Our reviews of Zatoichi: The Television Series (Volume Two) (published March 22nd, 2006), Zatoichi: The Television Series (Volume 5) (published January 10th, 2007), Zatoichi: The Television Series (Volume Six) (published March 21st, 2007), Zatoichi: The Television Series (Volume Four) (published July 12th, 2006), and Zatoichi: The Television Series (Volume Three) (published June 21st, 2006) are also available.
"Next time, your head won't be attached to your body."—Zatoichi
After Zatoichi's Conspiracy hit Japanese theaters in 1973, the blind swordsman moved from the big screen to the small. Zatoichi Monogatari proved as marketable as the 25 movies that preceded it. One-hundred episodes of the series were produced from 1974-1979.
Media Blasters has secured the North American rights to the show's first season. The episodes will be released spread across multiple two-disc DVD volumes. Let's take a look at the first set.
Facts of the Case
Volume One of Zatoichi on DVD contains the first five episodes of the show. Here's what you'll find:
• Episode 2: "The Flower That Blossoms With the
• Episode 3: "A Memorial Day and the Bell of Life"

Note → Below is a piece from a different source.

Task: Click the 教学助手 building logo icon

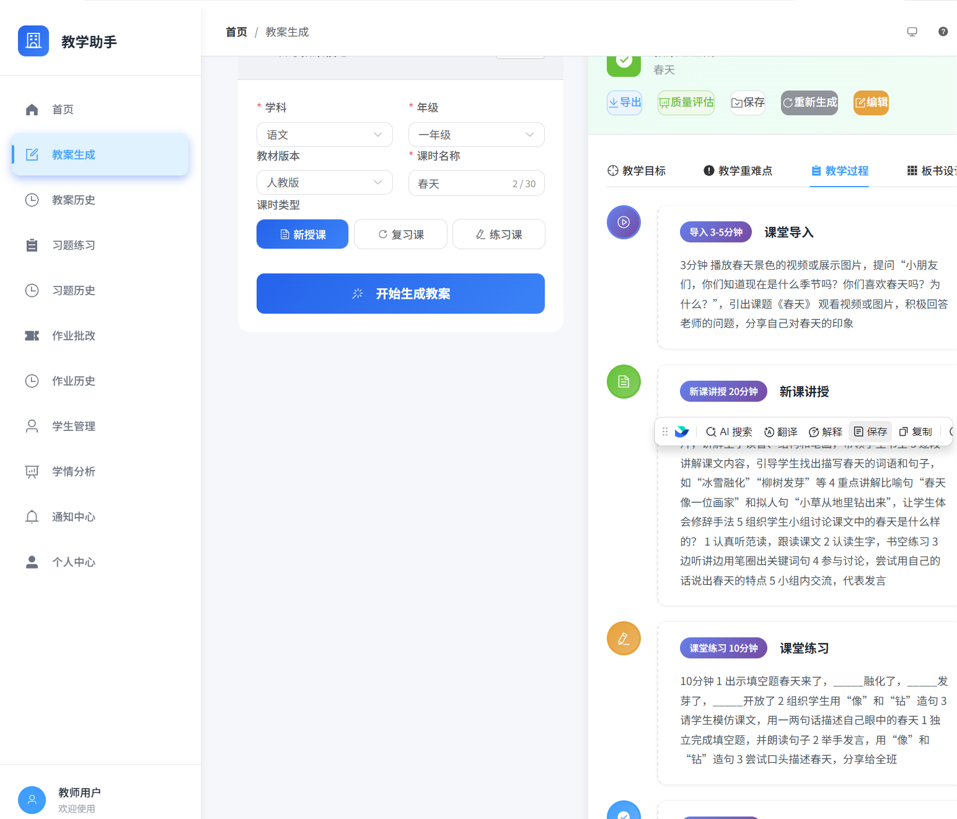Action: (x=33, y=41)
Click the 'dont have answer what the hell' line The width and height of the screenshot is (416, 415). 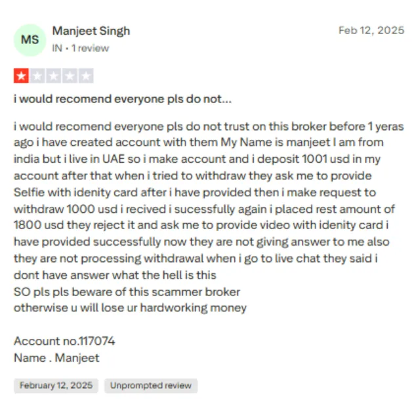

• Episode 5: "The Heartless Man, Touched by
Zatoichi was a wildly popular modern folk hero in Japan long before Takeshi Kitano dumped peroxide on his head and began to formulate visions of CGI arterial spray and Busby Berkeley-esque village festivals. The success of this television show, the 25 features that preceded it, and the one that followed it in 1989, attest to that. Truth be told, the world of Ichi is a pretty lame place—comfortably familiar and action-packed, yes, but lame nonetheless. The movies are formulaic as all get-out, not only in structure but also in content. Once you've seen about a half-dozen Zatoichi flicks, you've pretty much seen them all. If he's not saving villagers from warring clan leaders or vile merchants, he's rescuing a woman from indentured prostitution, or protecting the life a young child separated from his affluent family. Which begs the question: Why was the series was so enormously successful in Japan—and now in North America? The answer, in part, is that the formula (however predictable) is fun. Sitting down with Ichi the anma, fans know they'll see their hero defend the exploited, surprise the sighted, beat gambling cheats at their own game, and put a major hurt on a vast array of yakuza lackeys (as well as a cunning yojimbo or two…or three).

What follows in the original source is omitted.